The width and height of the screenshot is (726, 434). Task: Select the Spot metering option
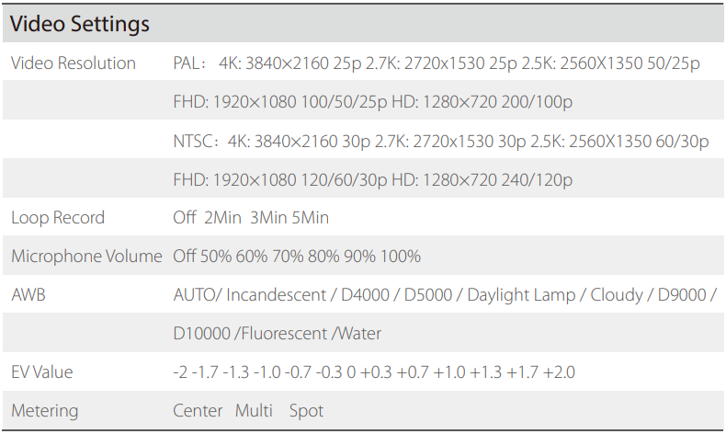coord(306,411)
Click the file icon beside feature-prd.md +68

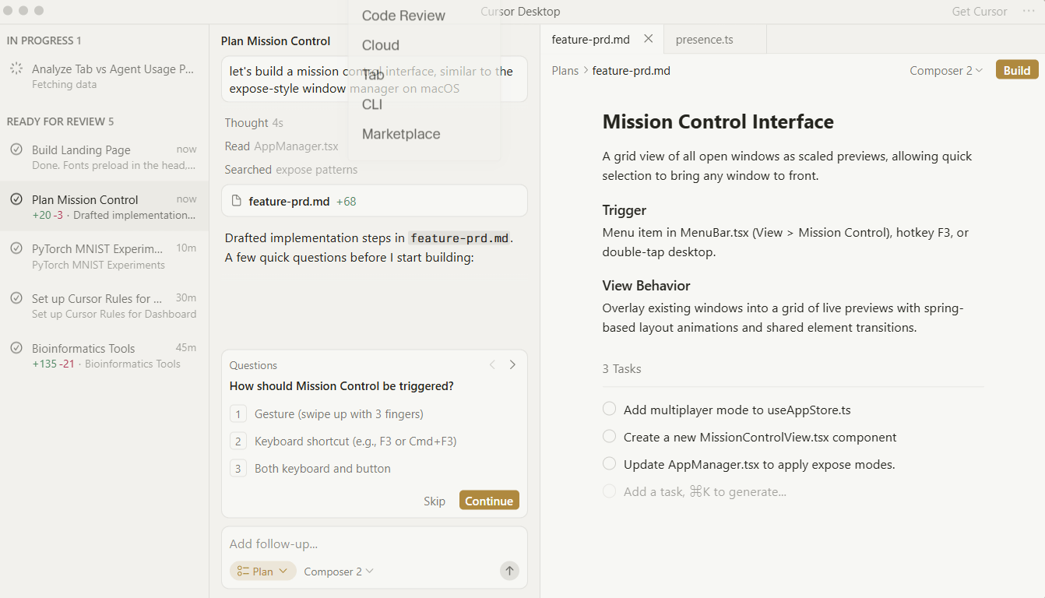(237, 201)
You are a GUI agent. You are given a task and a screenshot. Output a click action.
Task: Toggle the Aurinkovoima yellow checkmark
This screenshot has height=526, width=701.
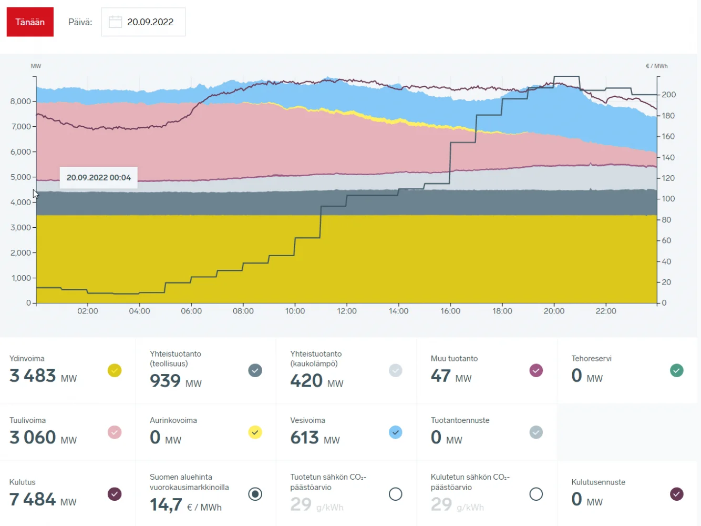point(255,432)
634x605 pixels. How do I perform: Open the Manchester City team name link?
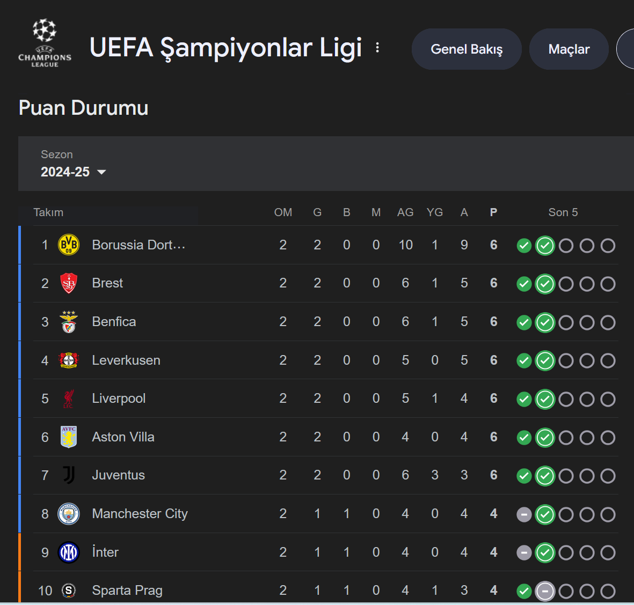click(x=140, y=514)
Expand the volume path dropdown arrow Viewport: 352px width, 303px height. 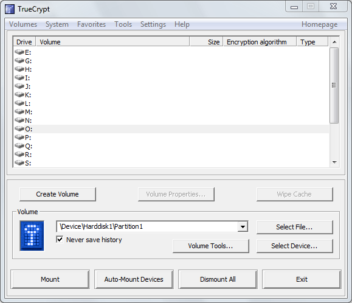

────

_WORK TASK:_ The entries above are to be retyped exactly, with each picture left out.

_RESULT OF THIS EXERCISE:_
The width and height of the screenshot is (726, 434). Task: Select the Spot metering option
coord(306,411)
Click the file icon beside feature-prd.md +68

(237, 201)
You are a GUI agent. You are given a task and a screenshot. Output a click action.
Task: Toggle the Aurinkovoima yellow checkmark
This screenshot has height=526, width=701.
point(255,432)
634x605 pixels. How do I perform: Open the Manchester City team name link?
click(x=140, y=514)
Expand the volume path dropdown arrow Viewport: 352px width, 303px height. 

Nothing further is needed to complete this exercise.